> DATA SECTION
.....
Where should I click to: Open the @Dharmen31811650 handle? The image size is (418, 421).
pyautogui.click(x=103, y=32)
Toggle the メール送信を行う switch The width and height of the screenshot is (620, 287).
.....
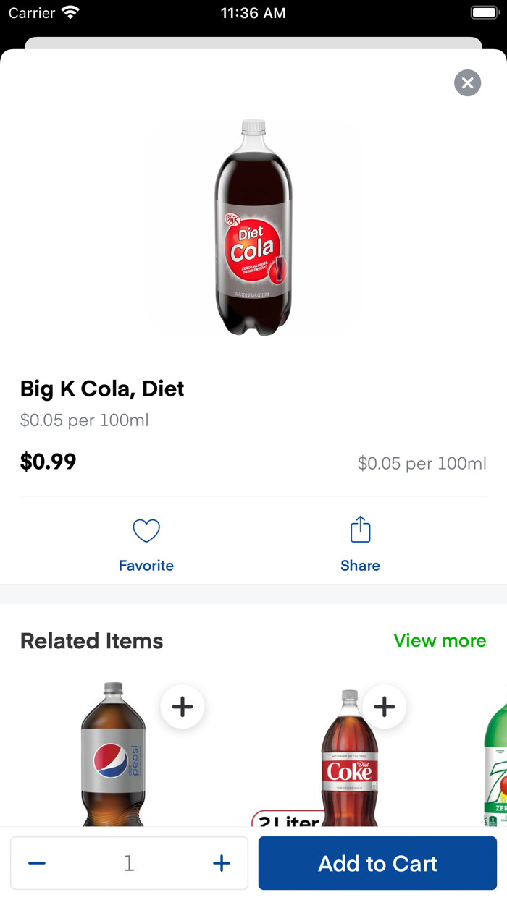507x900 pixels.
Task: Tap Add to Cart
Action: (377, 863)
.....
> WHAT YOU WILL DO
Your reply is to repeat, unchanged, the lines above running from the one with "Where should I" up to and including the one with "Toggle the メール送信を行う".

> WRITTEN SOLUTION
Where should I click to: Open the @Dharmen31811650 handle? The image size is (418, 421).
pyautogui.click(x=103, y=32)
Toggle the メール送信を行う switch The width and height of the screenshot is (620, 287).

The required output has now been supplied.